The Rushden Museum 2018 exhibition, which will open on 5 May 2018, will be our last one covering WWI. We are hoping to show the effect the war had on the town with the death of over 420 men, and to create an impact by displaying the details of all of them. The population of Rushden in 1911 was 13,354 so to lose that many men must have been devastating. We will use the war diaries to give accounts of some of the battles and also to demonstrate the conditions the men had to endure.
The War Diaries are fascinating documents and extracts from those relating to when Rushden men were killed are available at the museum. This is a ‘work in progress’ so not all are transcribed at the moment. Some are very detailed and descriptive; others are quite brief, depending on the writer, who was usually the Adjutant.
L/Corpl. Harry Knight, L/3629, of the 12th Lancers, who was killed on the 28 August 1914, was the first Rushden man to die. He was the son of Harry and Phoebe Knight who, at that time, lived in Cromwell Road, Rushden. L/Corpl. Knight is commemorated in the Chauny Communal Cemetery British Extension, and also in Rushden cemetery. More details about him can be found on the Rushden Heritage web site.

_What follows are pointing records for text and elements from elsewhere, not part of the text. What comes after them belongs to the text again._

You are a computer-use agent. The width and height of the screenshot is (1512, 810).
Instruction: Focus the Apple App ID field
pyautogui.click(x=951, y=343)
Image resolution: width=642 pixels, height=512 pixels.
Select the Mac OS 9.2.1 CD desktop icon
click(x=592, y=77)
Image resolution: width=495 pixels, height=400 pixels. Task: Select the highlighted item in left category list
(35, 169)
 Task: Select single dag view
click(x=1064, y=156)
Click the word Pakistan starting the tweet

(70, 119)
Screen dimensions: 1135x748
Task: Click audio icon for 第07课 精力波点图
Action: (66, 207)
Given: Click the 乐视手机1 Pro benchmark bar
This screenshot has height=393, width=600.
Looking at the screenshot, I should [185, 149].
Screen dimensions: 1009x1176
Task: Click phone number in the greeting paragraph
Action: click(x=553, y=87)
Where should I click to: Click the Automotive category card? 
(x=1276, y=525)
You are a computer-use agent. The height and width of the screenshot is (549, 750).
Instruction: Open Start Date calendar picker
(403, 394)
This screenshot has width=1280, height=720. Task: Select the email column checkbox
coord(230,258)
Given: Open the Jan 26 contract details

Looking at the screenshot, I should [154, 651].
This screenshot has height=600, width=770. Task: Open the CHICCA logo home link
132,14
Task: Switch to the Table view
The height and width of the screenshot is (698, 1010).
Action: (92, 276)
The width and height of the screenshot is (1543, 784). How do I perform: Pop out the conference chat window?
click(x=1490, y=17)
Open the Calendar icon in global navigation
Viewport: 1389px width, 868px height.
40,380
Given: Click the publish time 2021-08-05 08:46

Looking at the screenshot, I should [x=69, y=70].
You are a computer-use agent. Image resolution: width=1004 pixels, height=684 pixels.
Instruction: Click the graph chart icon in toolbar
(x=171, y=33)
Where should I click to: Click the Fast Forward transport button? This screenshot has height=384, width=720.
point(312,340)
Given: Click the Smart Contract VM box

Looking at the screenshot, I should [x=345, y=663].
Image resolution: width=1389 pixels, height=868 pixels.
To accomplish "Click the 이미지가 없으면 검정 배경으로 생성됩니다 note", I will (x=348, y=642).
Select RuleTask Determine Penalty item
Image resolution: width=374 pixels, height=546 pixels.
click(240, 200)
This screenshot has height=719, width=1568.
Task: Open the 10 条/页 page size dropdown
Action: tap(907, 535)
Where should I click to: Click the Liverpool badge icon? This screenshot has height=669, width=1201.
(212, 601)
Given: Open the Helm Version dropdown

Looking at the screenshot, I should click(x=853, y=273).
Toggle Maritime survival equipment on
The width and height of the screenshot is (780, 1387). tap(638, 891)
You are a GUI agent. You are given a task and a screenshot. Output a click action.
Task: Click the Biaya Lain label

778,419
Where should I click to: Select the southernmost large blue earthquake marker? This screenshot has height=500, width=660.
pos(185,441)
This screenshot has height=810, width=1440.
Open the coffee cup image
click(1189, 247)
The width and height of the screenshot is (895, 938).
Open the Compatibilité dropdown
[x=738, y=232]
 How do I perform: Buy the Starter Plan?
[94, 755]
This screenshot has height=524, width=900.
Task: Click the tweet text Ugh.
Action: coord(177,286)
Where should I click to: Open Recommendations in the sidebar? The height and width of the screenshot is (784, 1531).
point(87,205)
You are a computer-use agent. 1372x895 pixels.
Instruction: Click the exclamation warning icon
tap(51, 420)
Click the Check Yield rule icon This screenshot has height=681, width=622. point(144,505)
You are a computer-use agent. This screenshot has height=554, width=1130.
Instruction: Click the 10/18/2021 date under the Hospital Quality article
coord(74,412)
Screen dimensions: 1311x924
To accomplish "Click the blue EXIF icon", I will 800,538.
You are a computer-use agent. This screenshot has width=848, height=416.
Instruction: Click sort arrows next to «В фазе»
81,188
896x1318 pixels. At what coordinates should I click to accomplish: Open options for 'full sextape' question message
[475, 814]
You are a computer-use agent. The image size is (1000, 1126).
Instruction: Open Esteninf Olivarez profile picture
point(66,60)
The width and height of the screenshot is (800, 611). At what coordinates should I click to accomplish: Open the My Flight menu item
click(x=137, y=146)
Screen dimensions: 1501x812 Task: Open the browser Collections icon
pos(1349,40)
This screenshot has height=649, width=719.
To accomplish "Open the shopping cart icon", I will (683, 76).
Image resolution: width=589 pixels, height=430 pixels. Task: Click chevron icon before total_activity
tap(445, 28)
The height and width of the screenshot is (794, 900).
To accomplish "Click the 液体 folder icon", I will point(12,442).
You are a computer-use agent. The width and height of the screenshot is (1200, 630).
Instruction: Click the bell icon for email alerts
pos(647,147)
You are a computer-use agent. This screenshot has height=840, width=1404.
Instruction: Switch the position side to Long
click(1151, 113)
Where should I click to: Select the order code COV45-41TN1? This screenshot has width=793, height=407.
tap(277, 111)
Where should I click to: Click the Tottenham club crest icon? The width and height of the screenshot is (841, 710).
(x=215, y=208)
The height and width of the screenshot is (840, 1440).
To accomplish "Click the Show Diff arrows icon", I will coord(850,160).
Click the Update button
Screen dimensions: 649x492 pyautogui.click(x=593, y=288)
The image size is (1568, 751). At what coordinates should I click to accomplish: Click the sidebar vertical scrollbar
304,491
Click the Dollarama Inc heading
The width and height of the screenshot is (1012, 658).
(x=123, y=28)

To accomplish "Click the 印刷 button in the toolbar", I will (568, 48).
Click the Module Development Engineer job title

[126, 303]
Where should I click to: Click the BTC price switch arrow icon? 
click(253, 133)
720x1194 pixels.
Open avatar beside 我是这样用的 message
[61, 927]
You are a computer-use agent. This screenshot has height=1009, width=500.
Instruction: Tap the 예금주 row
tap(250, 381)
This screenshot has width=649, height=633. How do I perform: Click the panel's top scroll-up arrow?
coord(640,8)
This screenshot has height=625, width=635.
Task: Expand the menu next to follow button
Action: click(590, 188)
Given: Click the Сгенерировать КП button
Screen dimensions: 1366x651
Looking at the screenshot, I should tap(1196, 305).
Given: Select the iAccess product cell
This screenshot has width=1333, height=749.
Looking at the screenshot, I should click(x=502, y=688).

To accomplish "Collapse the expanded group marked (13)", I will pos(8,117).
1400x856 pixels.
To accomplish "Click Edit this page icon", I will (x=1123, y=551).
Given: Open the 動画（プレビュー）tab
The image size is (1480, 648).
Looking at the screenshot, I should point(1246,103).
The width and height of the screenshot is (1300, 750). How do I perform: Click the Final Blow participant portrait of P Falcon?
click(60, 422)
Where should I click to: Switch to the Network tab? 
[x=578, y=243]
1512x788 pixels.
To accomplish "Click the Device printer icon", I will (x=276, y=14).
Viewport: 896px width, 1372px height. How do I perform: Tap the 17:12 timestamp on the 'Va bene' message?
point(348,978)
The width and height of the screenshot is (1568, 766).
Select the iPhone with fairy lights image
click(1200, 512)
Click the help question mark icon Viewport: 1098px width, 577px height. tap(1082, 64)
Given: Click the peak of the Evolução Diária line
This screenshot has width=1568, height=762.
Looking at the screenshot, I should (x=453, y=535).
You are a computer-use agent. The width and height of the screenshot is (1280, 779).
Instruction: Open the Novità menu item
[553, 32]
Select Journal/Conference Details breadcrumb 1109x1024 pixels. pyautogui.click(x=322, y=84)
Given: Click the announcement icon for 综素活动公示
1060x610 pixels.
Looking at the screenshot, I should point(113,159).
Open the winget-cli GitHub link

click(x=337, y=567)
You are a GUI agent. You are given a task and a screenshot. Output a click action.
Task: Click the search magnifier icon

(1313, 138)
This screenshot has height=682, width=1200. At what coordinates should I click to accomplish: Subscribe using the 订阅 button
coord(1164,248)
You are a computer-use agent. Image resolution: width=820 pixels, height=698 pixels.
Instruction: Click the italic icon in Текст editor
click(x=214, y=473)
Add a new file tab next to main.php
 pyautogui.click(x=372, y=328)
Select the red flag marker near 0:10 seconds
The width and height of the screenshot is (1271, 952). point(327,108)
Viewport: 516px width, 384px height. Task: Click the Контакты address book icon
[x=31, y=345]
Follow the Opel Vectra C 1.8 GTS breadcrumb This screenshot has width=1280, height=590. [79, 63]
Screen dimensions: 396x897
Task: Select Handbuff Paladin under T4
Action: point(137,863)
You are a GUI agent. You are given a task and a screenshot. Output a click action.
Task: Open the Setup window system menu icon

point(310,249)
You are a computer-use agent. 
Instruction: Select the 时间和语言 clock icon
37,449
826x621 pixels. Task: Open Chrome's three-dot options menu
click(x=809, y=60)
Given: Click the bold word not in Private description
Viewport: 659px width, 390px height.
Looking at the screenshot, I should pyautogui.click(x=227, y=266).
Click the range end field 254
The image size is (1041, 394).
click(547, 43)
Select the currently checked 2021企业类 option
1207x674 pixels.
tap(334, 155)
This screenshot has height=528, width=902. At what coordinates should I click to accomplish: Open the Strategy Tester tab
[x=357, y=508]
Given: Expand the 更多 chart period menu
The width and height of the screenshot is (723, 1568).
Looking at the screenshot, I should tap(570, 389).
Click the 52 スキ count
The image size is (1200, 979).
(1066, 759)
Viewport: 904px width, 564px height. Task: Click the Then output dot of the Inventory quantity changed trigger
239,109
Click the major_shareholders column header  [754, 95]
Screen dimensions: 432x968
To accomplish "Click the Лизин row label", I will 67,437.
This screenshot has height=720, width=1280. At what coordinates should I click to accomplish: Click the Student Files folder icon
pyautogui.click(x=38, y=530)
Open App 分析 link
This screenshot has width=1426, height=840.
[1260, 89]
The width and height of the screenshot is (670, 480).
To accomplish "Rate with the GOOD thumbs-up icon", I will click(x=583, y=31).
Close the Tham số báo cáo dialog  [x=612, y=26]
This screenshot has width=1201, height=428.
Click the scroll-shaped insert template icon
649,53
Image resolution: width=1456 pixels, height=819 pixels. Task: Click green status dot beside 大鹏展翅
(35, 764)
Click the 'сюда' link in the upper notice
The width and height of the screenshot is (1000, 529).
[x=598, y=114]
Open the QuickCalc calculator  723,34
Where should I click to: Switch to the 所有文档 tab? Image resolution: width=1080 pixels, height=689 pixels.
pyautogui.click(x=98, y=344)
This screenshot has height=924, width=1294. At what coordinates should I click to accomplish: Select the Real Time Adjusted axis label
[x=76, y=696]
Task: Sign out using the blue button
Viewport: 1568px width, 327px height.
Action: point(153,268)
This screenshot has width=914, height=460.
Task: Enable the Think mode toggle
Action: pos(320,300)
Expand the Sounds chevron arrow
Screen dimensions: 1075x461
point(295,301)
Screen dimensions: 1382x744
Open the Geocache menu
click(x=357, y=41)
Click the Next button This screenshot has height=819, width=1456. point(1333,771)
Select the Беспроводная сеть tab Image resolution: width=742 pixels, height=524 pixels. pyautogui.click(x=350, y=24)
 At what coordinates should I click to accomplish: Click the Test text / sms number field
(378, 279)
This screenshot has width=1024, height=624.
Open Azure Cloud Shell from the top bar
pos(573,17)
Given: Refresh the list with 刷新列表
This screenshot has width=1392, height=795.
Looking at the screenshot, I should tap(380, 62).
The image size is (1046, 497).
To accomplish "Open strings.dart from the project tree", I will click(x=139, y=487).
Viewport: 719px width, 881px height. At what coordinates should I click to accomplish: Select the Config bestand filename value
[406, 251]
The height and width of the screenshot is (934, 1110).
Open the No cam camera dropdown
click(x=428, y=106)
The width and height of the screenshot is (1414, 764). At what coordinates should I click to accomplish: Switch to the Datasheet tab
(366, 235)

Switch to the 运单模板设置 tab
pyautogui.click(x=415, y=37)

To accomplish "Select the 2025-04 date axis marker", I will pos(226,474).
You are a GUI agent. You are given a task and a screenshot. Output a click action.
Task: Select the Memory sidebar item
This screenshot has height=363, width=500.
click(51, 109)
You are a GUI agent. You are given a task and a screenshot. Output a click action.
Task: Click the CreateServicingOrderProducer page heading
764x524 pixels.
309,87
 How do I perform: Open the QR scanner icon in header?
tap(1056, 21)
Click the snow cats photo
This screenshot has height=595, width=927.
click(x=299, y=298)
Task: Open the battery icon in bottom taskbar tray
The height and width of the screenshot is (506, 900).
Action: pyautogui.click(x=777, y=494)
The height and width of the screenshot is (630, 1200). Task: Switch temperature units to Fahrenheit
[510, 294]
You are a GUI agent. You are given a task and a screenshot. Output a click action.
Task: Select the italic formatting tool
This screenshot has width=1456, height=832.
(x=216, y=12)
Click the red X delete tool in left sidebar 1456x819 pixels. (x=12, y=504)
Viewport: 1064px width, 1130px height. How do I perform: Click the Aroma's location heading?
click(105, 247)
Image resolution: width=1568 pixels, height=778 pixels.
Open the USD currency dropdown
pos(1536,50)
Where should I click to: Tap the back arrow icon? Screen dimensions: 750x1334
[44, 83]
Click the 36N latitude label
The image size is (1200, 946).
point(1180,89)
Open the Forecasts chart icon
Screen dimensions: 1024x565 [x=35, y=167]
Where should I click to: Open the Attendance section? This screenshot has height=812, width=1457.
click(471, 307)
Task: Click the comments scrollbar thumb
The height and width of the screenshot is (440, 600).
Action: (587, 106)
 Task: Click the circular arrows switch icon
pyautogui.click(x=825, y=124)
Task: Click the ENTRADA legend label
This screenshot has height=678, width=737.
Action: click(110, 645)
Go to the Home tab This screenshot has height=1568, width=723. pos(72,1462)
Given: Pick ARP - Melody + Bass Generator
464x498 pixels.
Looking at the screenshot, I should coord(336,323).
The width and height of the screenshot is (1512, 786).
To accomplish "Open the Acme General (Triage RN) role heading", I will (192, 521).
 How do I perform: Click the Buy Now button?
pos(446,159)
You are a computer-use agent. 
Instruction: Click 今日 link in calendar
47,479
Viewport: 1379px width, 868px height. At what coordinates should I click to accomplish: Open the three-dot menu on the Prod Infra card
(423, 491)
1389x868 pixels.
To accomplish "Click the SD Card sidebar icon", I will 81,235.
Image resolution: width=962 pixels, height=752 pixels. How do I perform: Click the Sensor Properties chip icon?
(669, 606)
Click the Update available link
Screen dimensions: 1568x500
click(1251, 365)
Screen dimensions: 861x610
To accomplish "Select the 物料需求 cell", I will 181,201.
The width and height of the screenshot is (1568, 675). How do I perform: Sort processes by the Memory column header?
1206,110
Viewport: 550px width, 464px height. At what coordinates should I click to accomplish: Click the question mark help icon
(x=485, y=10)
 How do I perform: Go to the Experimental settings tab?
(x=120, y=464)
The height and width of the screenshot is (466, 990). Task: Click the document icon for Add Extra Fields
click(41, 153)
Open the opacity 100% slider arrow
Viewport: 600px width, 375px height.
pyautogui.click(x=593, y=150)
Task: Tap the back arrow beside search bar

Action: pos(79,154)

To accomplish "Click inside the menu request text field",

L/Corpl. Harry Knight L/3629
The gravestone in Chauny Communal Cemetery British Extension
On the 16 August 1914 the 12th Lancers were at Norwich. They travelled by train to Southampton and embarked on the S.S. African Prince, with one squadron 20th Hussars, and B and A squadrons on the S.S. Manchester Importer. The Manchester Importer sailed at 9pm, the African Prince at 3:30am the next morning. They arrived at Havre on the 17 August 1914 and after resting the next day they left Havre by train on the 19 August 1914, reaching Hautmont at 10pm on the same day.
Over the next few days the squadron moved to Laon Bernot, arriving about midnight on the 27 August 1914. They encountered the enemy several times on the way and by the time they arrived at Laon Bernot one man had been killed, four were wounded and twelve missing.
Below is an extract from the War Diary of the 12th Lancers, giving an account of the battle on the 28 August 1914. A more detailed account of the battle can be seen in the museum.
28 August 1914
Map LAON BERNOT
Paraded at 3.00 a.m. and marched with all speed to point 127 W of THENELLES. About 9.00 a.m. the Regiment was sent to reconnoitre to the W in the direction of NEUVILLE and MESNIL-ST-LAURENT. Finding no traces of the enemy we were ordered to retire to MOY on the OISE, off-saddle and graze. At 4.30 p.m. hearing shots to the north, the C.O. ordered the Regiment to saddle up and mount, and the Regiment came into action on the ridge W of ALAINCOURT. “C” Squadron came into action dismounted leaving their horses under cover, and engaged a squadron of the enemy with dismounted fire at about 1000 yards. B & C Squadrons were ordered to attack on the right flank, and holding the enemy with dismounted fire, covered the advance of C Squadron who were ordered to mount, and take up another position closer to the enemy. On getting close the C.O. observed that the moment was opportune for a charge and charging the dismounted German Dragoons, killed the lot with the exception of 4 prisoners. The Machine Gun under Lieut W. R. STYLES and J Battery RHA kept the enemy’s main body back behind a wood about 800 yards in rear of their advanced squadron with well-directed fire. The Regiment accounted for 70 and the total losses inflicted on the enemy were estimated at about 200. The Regiment then retired to AUTREVILLE via LA FERE, FERGNIERE and CHAUNY to billet.
Casualties:- Captain J. C. MICHELL and 4 Men
Wounded:- Lieut Colonel F. WORMALD and 5 Men
The Enemy’s Regiment appears to have been the 2nd (Queen Victoria’s Own) Dragoons. The German Commander was the COUNT von FURSTENBERG
B Squadron were despatched at 7.00 a.m. to take up a position of observation at FRIERES and MENNESIS. C Squadron sent 2 troops to guard the bridges over canal between CHAUNY and VIRY. 12 noon. The Brigade moved out. C. Squadron was recalled and marched to FARGNIERS, where they halted all day, returning to billet at AUTREVILLE about 7 p.m. Major EUSTACE CRAWLEY took over command of the Regiment, Colonel F. WORMALD being wounded in the previous day’s fight.